Available data:
════════
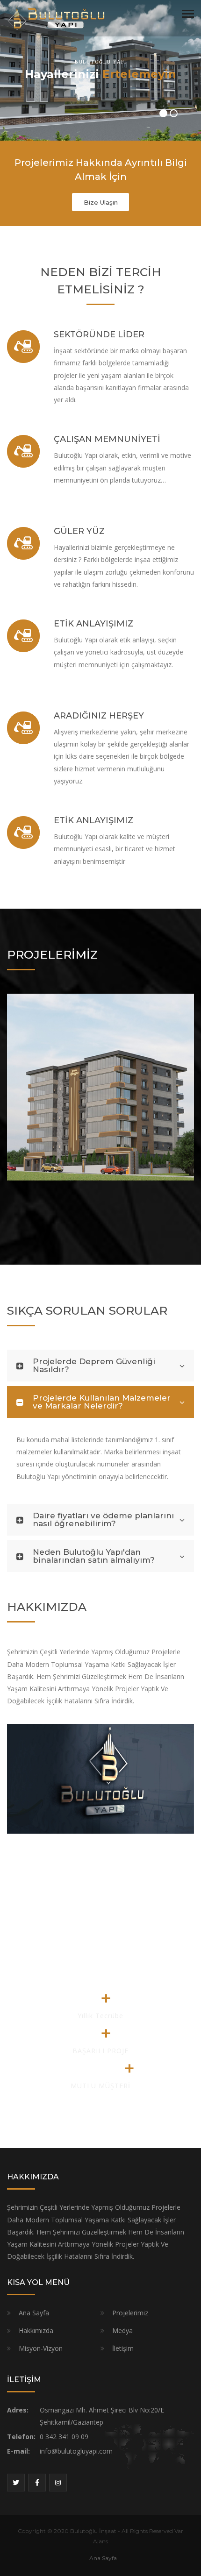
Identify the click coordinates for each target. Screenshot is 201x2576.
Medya (122, 2330)
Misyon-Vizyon (41, 2348)
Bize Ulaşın (101, 202)
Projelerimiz (130, 2312)
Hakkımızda (36, 2330)
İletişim (123, 2348)
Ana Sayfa (34, 2312)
════════
What to do: All entries above are to be set down word for word, and the pictures are to be left out.

Solution to this task:
Identify the click coordinates for each target. Screenshot is 201x2576.
Medya (122, 2330)
Misyon-Vizyon (41, 2348)
Bize Ulaşın (101, 202)
Projelerimiz (130, 2312)
Hakkımızda (36, 2330)
İletişim (123, 2348)
Ana Sayfa (34, 2312)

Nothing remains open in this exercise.